Tyler Bugg (University of Georgia) on Educational Opportunity

By: Tyler Bugg

March 16, 2012

Does Educational Opportunity Remain the Key to Success in the United States?

The contemporary discourses surrounding education would overwhelmingly represent it in terms of access. Pervading the country’s educational infrastructure are heated and often partisan debates on affirmative action policies, of undocumented immigrant enrollment in public universities, of campus diversity, of tuition and cost spikes, and the list goes on infinitely.
Access, as far as we currently understand it, is fundamentally undervalued and under-applied. Sure, the term makes obvious references to, for example, a low or middle class student’s access to an expensive private college or to a minority student’s equal opportunity in gaining admission to an elite, white-dominated university. Access goes much deeper, though. An entirely new ontology in describing it is necessary if we, as a society, are to converge its contemporary definition with our contemporary values.

The notion that a quality education is a vital precursor to an equally-quality professional career and well-being isn’t new. Since the American obsession with joining the economic legacy of the Industrial Revolution, the ranks of human capital became unabashedly mechanized. And consequently, so did education, and problematically so. Educational institutions began favoring the fields of study that were seen as ensuring a successful job and salary– the hard sciences, mathematics, engineering. Mechanization has transformed education into a commodity, and its access has become limited only to those who have the means to obtain it.

But the tides in education are turning, and the waves are being stirred by the very students who are now using education as/for change. In post-industrial America, information, communication, and ideas are, again, important. The humanities and social sciences are becoming significant to the increasingly networked and globalized world and to our reinvigorated desires in understanding it. Digital technology and evolving cultural identity are creating new, innovative connections among people of rich and diverse identities in the dialogical public sphere.
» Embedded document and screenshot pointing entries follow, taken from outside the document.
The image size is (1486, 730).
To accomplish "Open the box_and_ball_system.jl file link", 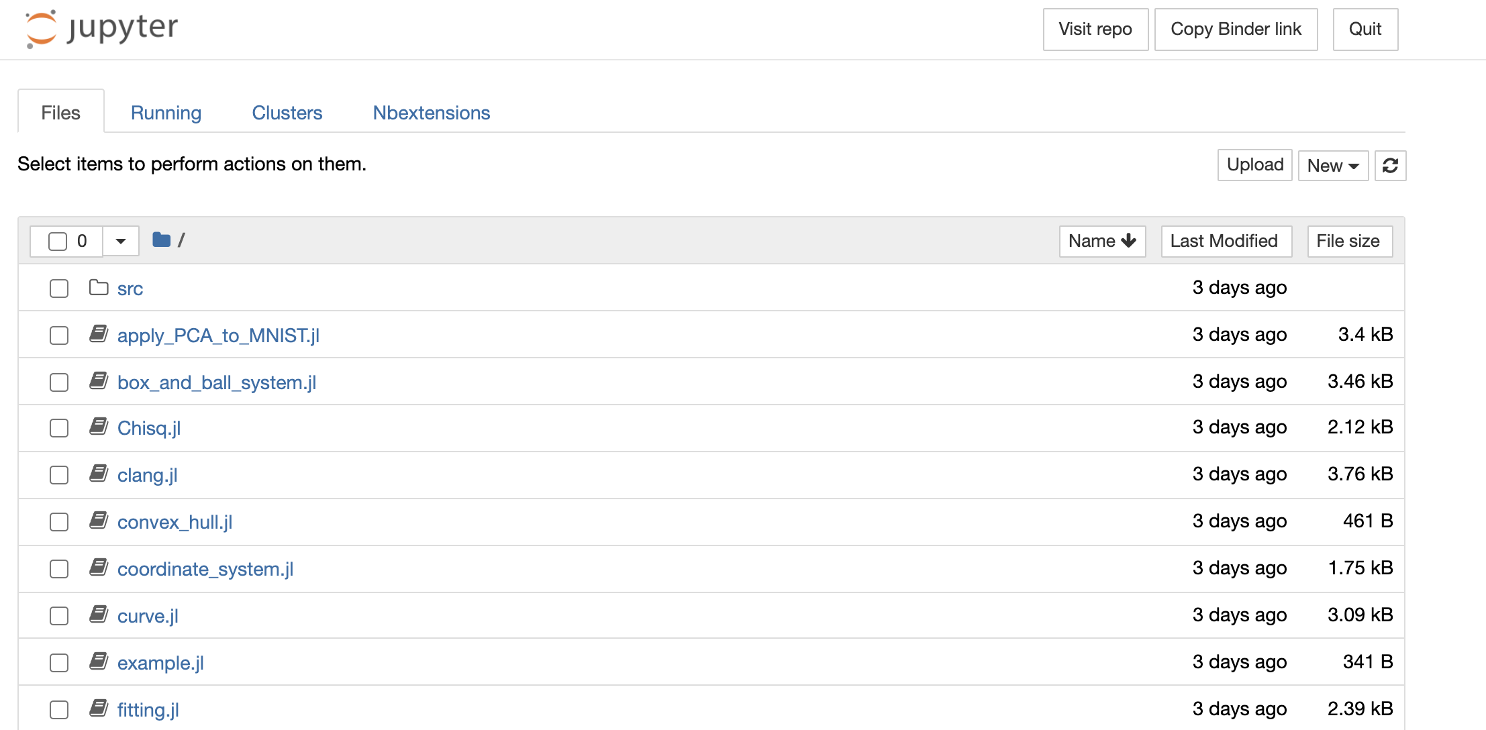I will tap(216, 382).
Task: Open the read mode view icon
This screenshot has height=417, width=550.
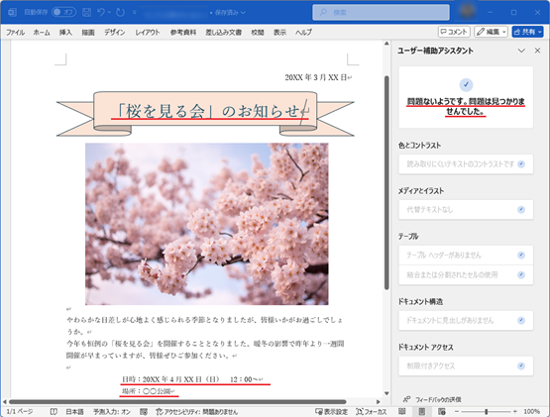Action: 402,411
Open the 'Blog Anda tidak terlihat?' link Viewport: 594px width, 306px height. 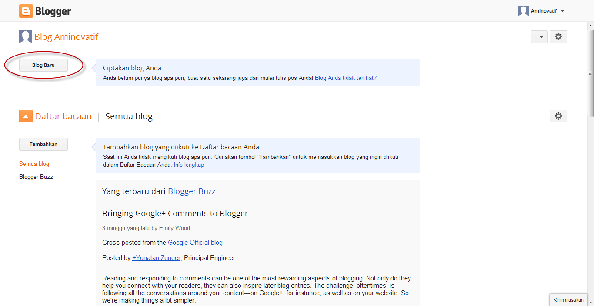(x=345, y=78)
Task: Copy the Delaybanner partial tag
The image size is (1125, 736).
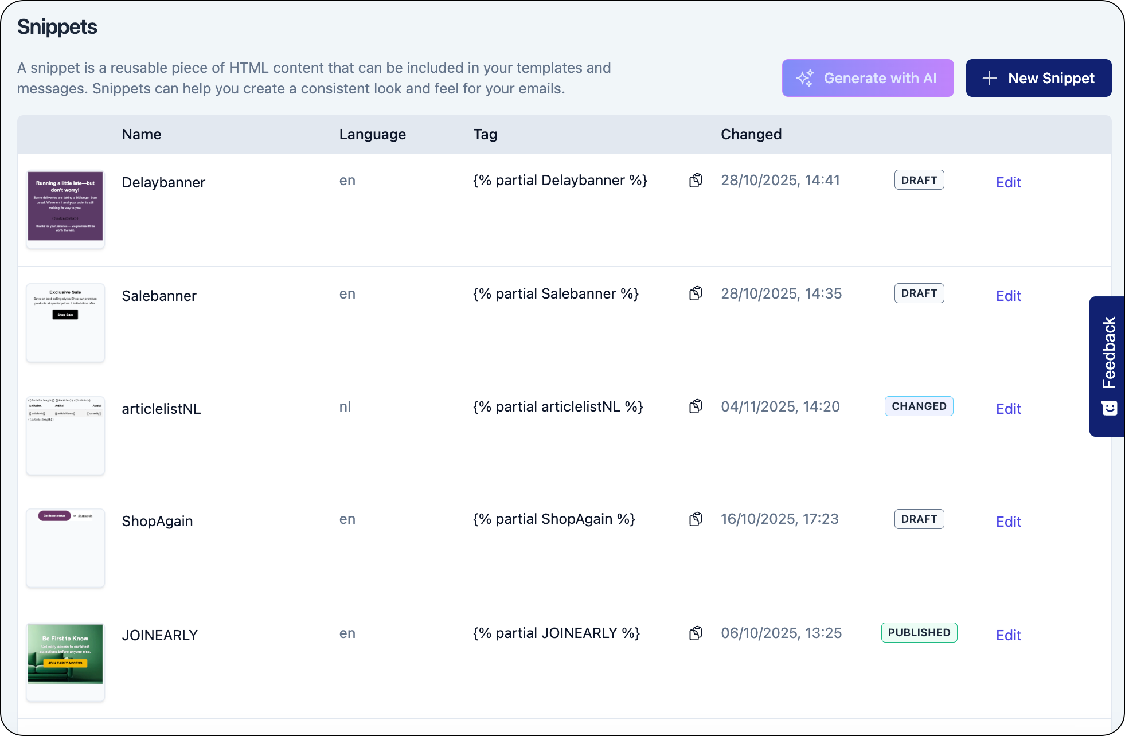Action: pos(696,180)
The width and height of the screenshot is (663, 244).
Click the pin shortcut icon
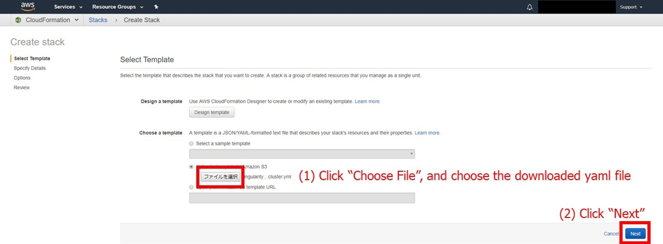click(x=156, y=7)
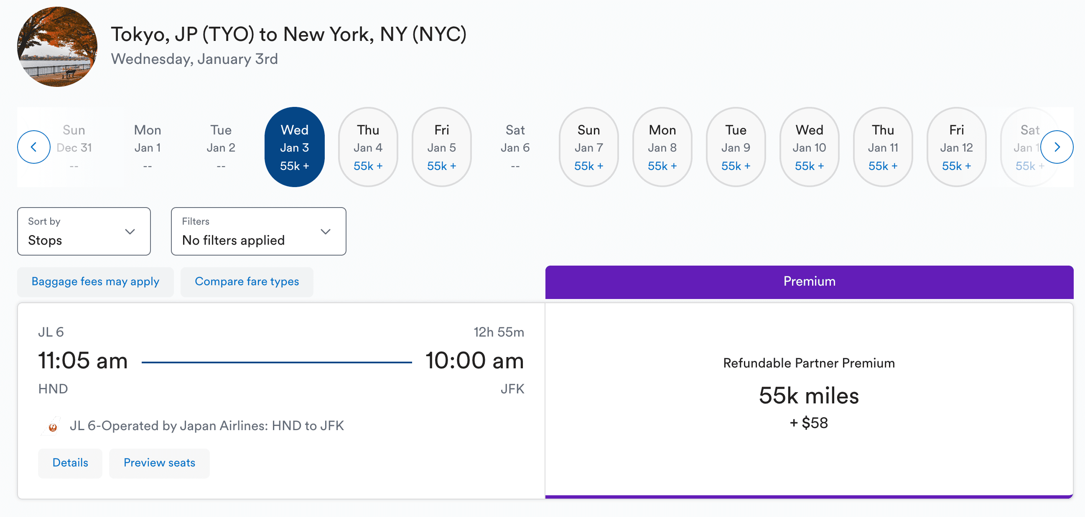This screenshot has height=517, width=1085.
Task: Click the Tokyo destination photo thumbnail
Action: point(57,47)
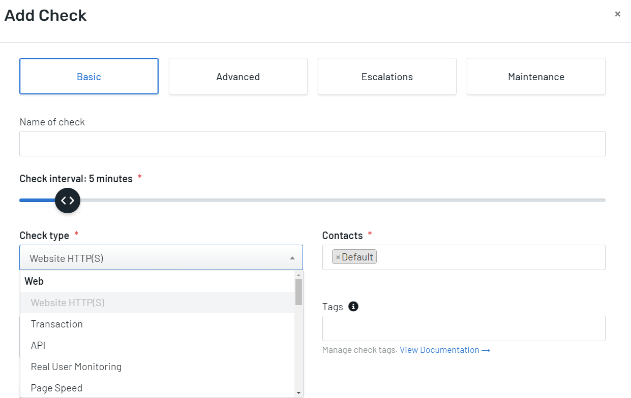Select the Website HTTP(S) option
Image resolution: width=631 pixels, height=398 pixels.
pyautogui.click(x=68, y=303)
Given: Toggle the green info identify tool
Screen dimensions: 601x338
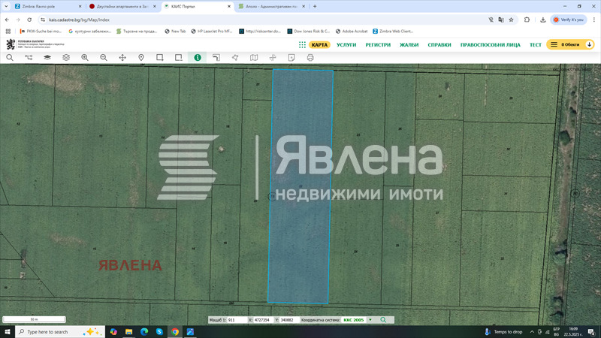Looking at the screenshot, I should click(x=198, y=57).
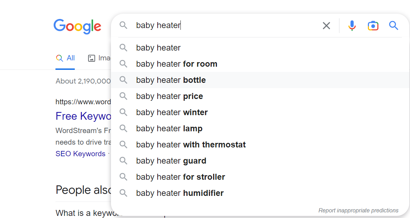Select the 'baby heater for room' suggestion
The width and height of the screenshot is (410, 218).
[x=177, y=64]
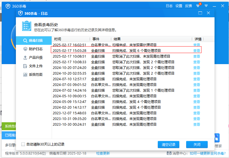View details of 2025-02-17 15:03:28 scan

pos(196,50)
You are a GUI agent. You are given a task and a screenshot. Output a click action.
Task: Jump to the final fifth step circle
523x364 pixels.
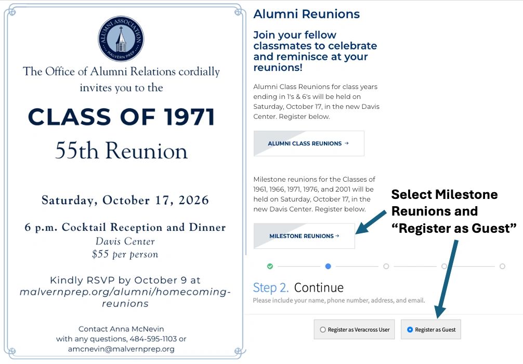pyautogui.click(x=502, y=267)
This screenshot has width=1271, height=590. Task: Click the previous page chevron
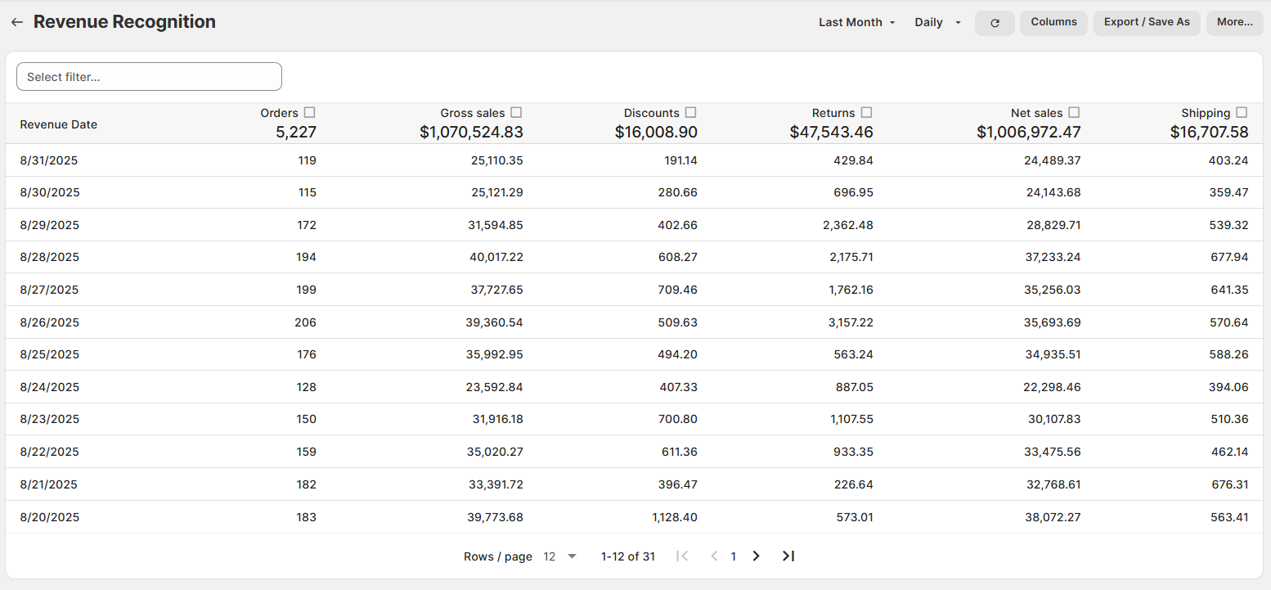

Those connections often start in the classroom, and the classroom starts with and becomes alive by knowledge and learning. Even out of the classroom, all people have access to the knowledge and learning of their own personal narratives that make an education empowering them worthwhile. The newest generation of American voices will be one that demands we put those experiences back in the classroom and that we dedicate ourselves to supporting them. We must demand our classrooms and educational institutions be the most possibly accessible, incessantly striving for an education of inclusion.